Stored items:
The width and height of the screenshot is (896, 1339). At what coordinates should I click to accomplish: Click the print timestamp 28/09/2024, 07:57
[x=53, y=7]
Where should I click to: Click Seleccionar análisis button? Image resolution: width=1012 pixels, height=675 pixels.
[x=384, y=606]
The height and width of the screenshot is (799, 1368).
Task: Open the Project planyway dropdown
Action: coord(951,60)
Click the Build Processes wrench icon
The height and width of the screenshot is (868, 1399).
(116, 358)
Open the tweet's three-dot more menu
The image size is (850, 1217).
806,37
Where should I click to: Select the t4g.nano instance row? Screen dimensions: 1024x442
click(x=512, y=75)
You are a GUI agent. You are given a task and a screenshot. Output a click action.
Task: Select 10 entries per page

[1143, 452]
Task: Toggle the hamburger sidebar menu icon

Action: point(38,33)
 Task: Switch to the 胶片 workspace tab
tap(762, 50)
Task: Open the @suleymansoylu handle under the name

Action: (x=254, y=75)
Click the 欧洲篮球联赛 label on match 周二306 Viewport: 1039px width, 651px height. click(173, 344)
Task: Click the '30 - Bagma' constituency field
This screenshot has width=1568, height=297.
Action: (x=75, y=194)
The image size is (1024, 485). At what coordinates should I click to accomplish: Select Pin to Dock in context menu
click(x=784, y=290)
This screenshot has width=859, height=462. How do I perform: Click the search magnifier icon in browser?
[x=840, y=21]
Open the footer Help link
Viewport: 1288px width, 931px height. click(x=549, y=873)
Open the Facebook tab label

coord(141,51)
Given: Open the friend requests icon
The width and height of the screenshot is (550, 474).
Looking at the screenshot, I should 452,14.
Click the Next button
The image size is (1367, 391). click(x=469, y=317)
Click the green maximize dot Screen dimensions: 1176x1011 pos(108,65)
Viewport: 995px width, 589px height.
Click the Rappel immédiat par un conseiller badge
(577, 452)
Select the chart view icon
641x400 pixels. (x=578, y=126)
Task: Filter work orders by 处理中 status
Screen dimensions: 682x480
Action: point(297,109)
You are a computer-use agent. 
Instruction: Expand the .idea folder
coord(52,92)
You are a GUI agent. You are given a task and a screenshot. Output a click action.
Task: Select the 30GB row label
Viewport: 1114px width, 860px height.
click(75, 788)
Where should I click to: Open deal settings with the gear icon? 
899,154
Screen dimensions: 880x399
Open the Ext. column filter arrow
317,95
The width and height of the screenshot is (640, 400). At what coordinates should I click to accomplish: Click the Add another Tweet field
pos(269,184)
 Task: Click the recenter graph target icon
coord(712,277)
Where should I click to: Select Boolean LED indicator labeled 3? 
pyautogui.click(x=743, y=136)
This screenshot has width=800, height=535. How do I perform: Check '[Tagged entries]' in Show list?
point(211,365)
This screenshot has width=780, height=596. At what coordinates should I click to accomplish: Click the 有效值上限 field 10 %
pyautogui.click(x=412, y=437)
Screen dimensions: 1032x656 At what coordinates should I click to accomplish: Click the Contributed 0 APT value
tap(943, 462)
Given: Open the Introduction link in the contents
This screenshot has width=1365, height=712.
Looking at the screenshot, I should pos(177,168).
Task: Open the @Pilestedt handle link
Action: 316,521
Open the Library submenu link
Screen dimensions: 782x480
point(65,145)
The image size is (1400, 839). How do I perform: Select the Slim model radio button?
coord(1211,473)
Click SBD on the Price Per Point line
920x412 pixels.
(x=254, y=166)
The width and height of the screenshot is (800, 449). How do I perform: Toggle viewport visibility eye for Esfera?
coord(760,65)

• Work request:
The records must be reproduced in full. Nothing should differ.

• Task solution:
The width and height of the screenshot is (896, 1339). At what coordinates should I click to accomplish: Click the print timestamp 28/09/2024, 07:57
[x=53, y=7]
Where should I click to: Click Seleccionar análisis button? Image resolution: width=1012 pixels, height=675 pixels.
[x=384, y=606]
The height and width of the screenshot is (799, 1368).
Task: Open the Project planyway dropdown
Action: coord(951,60)
Click the Build Processes wrench icon
The height and width of the screenshot is (868, 1399).
(116, 358)
Open the tweet's three-dot more menu
The image size is (850, 1217).
806,37
Where should I click to: Select the t4g.nano instance row? Screen dimensions: 1024x442
click(x=512, y=75)
You are a GUI agent. You are given a task and a screenshot. Output a click action.
Task: Select 10 entries per page

[1143, 452]
Task: Toggle the hamburger sidebar menu icon

Action: point(38,33)
 Task: Switch to the 胶片 workspace tab
tap(762, 50)
Task: Open the @suleymansoylu handle under the name

Action: (x=254, y=75)
Click the 欧洲篮球联赛 label on match 周二306 Viewport: 1039px width, 651px height. click(173, 344)
Task: Click the '30 - Bagma' constituency field
This screenshot has width=1568, height=297.
Action: (x=75, y=194)
The image size is (1024, 485). At what coordinates should I click to accomplish: Select Pin to Dock in context menu
click(x=784, y=290)
This screenshot has width=859, height=462. How do I perform: Click the search magnifier icon in browser?
[x=840, y=21]
Open the footer Help link
Viewport: 1288px width, 931px height. click(x=549, y=873)
Open the Facebook tab label

coord(141,51)
Given: Open the friend requests icon
The width and height of the screenshot is (550, 474).
Looking at the screenshot, I should 452,14.
Click the Next button
The image size is (1367, 391). click(x=469, y=317)
Click the green maximize dot Screen dimensions: 1176x1011 pos(108,65)
Viewport: 995px width, 589px height.
Click the Rappel immédiat par un conseiller badge
(577, 452)
Select the chart view icon
641x400 pixels. (x=578, y=126)
Task: Filter work orders by 处理中 status
Screen dimensions: 682x480
Action: point(297,109)
You are a computer-use agent. 
Instruction: Expand the .idea folder
coord(52,92)
You are a GUI agent. You are given a task and a screenshot. Output a click action.
Task: Select the 30GB row label
Viewport: 1114px width, 860px height.
click(75, 788)
Where should I click to: Open deal settings with the gear icon? 
899,154
Screen dimensions: 880x399
Open the Ext. column filter arrow
317,95
The width and height of the screenshot is (640, 400). At what coordinates should I click to accomplish: Click the Add another Tweet field
pos(269,184)
 Task: Click the recenter graph target icon
coord(712,277)
Where should I click to: Select Boolean LED indicator labeled 3? 
pyautogui.click(x=743, y=136)
This screenshot has width=800, height=535. How do I perform: Check '[Tagged entries]' in Show list?
point(211,365)
This screenshot has width=780, height=596. At what coordinates should I click to accomplish: Click the 有效值上限 field 10 %
pyautogui.click(x=412, y=437)
Screen dimensions: 1032x656 At what coordinates should I click to accomplish: Click the Contributed 0 APT value
tap(943, 462)
Given: Open the Introduction link in the contents
This screenshot has width=1365, height=712.
Looking at the screenshot, I should pos(177,168).
Task: Open the @Pilestedt handle link
Action: 316,521
Open the Library submenu link
Screen dimensions: 782x480
point(65,145)
The image size is (1400, 839). How do I perform: Select the Slim model radio button?
coord(1211,473)
Click SBD on the Price Per Point line
920x412 pixels.
(x=254, y=166)
The width and height of the screenshot is (800, 449). How do I perform: Toggle viewport visibility eye for Esfera?
coord(760,65)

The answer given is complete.